- WORK TO COMPLETE: Reproduce all of the data below word for word, keeping every line and character unchanged.

=== EXTRACTED ENTRIES ===

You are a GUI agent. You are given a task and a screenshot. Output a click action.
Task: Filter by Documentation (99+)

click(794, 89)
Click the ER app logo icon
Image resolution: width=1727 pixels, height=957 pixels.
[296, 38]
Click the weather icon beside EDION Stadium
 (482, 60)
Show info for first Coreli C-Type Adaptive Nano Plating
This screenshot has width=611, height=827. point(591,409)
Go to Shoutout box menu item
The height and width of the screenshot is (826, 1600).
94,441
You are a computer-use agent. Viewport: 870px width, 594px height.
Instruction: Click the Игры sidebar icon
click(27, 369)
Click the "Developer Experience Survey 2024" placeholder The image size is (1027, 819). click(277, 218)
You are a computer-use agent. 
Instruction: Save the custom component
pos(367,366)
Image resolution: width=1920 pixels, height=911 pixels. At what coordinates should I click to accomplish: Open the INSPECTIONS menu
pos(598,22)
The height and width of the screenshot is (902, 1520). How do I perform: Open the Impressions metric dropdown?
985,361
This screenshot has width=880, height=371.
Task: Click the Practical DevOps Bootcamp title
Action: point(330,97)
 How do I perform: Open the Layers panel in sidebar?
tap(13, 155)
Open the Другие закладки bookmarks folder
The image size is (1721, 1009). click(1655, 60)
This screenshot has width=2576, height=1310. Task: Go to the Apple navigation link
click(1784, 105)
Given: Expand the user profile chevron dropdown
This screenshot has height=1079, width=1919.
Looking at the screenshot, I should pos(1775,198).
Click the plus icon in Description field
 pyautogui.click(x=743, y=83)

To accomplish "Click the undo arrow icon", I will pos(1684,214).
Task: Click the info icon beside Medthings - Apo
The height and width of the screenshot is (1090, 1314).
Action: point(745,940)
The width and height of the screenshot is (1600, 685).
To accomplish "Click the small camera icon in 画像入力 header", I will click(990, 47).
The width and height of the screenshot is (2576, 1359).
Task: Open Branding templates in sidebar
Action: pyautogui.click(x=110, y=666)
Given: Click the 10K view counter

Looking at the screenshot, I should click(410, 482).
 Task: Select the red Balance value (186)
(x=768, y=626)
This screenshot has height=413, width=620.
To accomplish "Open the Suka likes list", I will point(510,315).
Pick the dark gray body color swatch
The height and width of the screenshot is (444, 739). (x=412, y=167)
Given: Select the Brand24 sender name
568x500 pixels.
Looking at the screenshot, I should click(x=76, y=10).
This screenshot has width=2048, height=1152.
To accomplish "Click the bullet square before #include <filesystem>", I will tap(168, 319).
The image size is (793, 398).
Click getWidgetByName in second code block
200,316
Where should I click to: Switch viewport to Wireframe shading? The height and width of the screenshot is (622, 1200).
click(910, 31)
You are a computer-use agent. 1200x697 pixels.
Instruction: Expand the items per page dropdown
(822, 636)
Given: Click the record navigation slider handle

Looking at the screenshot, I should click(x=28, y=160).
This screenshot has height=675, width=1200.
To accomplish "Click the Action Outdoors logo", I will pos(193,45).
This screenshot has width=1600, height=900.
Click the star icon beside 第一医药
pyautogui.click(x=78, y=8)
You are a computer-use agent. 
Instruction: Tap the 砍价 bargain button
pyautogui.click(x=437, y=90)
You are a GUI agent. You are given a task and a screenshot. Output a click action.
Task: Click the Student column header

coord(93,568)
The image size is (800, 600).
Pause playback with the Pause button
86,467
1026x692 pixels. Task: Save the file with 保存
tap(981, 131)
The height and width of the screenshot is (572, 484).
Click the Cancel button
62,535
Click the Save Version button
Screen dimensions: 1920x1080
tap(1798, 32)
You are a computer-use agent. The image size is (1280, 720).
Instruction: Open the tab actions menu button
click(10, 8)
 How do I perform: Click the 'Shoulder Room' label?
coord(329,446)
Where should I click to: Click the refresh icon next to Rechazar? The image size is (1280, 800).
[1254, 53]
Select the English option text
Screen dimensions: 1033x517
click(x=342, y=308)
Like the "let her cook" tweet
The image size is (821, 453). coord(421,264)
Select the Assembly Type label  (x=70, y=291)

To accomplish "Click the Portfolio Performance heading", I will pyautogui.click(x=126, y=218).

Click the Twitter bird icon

===

- RESULT:
You are a GUI agent. You are given a task and a screenshot. Output a click action.
Task: Filter by Documentation (99+)

click(794, 89)
Click the ER app logo icon
Image resolution: width=1727 pixels, height=957 pixels.
[296, 38]
Click the weather icon beside EDION Stadium
 (482, 60)
Show info for first Coreli C-Type Adaptive Nano Plating
This screenshot has width=611, height=827. point(591,409)
Go to Shoutout box menu item
The height and width of the screenshot is (826, 1600).
94,441
You are a computer-use agent. Viewport: 870px width, 594px height.
Instruction: Click the Игры sidebar icon
click(27, 369)
Click the "Developer Experience Survey 2024" placeholder The image size is (1027, 819). click(277, 218)
You are a computer-use agent. 
Instruction: Save the custom component
pos(367,366)
Image resolution: width=1920 pixels, height=911 pixels. At what coordinates should I click to accomplish: Open the INSPECTIONS menu
pos(598,22)
The height and width of the screenshot is (902, 1520). How do I perform: Open the Impressions metric dropdown?
985,361
This screenshot has width=880, height=371.
Task: Click the Practical DevOps Bootcamp title
Action: point(330,97)
 How do I perform: Open the Layers panel in sidebar?
tap(13, 155)
Open the Другие закладки bookmarks folder
The image size is (1721, 1009). click(1655, 60)
This screenshot has width=2576, height=1310. Task: Go to the Apple navigation link
click(1784, 105)
Given: Expand the user profile chevron dropdown
This screenshot has height=1079, width=1919.
Looking at the screenshot, I should pos(1775,198).
Click the plus icon in Description field
 pyautogui.click(x=743, y=83)

To accomplish "Click the undo arrow icon", I will pos(1684,214).
Task: Click the info icon beside Medthings - Apo
The height and width of the screenshot is (1090, 1314).
Action: point(745,940)
The width and height of the screenshot is (1600, 685).
To accomplish "Click the small camera icon in 画像入力 header", I will click(990, 47).
The width and height of the screenshot is (2576, 1359).
Task: Open Branding templates in sidebar
Action: pyautogui.click(x=110, y=666)
Given: Click the 10K view counter

Looking at the screenshot, I should click(410, 482).
 Task: Select the red Balance value (186)
(x=768, y=626)
This screenshot has height=413, width=620.
To accomplish "Open the Suka likes list", I will point(510,315).
Pick the dark gray body color swatch
The height and width of the screenshot is (444, 739). (x=412, y=167)
Given: Select the Brand24 sender name
568x500 pixels.
Looking at the screenshot, I should click(x=76, y=10).
This screenshot has width=2048, height=1152.
To accomplish "Click the bullet square before #include <filesystem>", I will tap(168, 319).
The image size is (793, 398).
Click getWidgetByName in second code block
200,316
Where should I click to: Switch viewport to Wireframe shading? The height and width of the screenshot is (622, 1200).
click(910, 31)
You are a computer-use agent. 1200x697 pixels.
Instruction: Expand the items per page dropdown
(822, 636)
Given: Click the record navigation slider handle

Looking at the screenshot, I should click(x=28, y=160).
This screenshot has height=675, width=1200.
To accomplish "Click the Action Outdoors logo", I will pos(193,45).
This screenshot has width=1600, height=900.
Click the star icon beside 第一医药
pyautogui.click(x=78, y=8)
You are a computer-use agent. 
Instruction: Tap the 砍价 bargain button
pyautogui.click(x=437, y=90)
You are a GUI agent. You are given a task and a screenshot. Output a click action.
Task: Click the Student column header

coord(93,568)
The image size is (800, 600).
Pause playback with the Pause button
86,467
1026x692 pixels. Task: Save the file with 保存
tap(981, 131)
The height and width of the screenshot is (572, 484).
Click the Cancel button
62,535
Click the Save Version button
Screen dimensions: 1920x1080
tap(1798, 32)
You are a computer-use agent. The image size is (1280, 720).
Instruction: Open the tab actions menu button
click(10, 8)
 How do I perform: Click the 'Shoulder Room' label?
coord(329,446)
Where should I click to: Click the refresh icon next to Rechazar? The image size is (1280, 800).
[1254, 53]
Select the English option text
Screen dimensions: 1033x517
click(x=342, y=308)
Like the "let her cook" tweet
The image size is (821, 453). coord(421,264)
Select the Assembly Type label  (x=70, y=291)

To accomplish "Click the Portfolio Performance heading", I will pyautogui.click(x=126, y=218).

Click the Twitter bird icon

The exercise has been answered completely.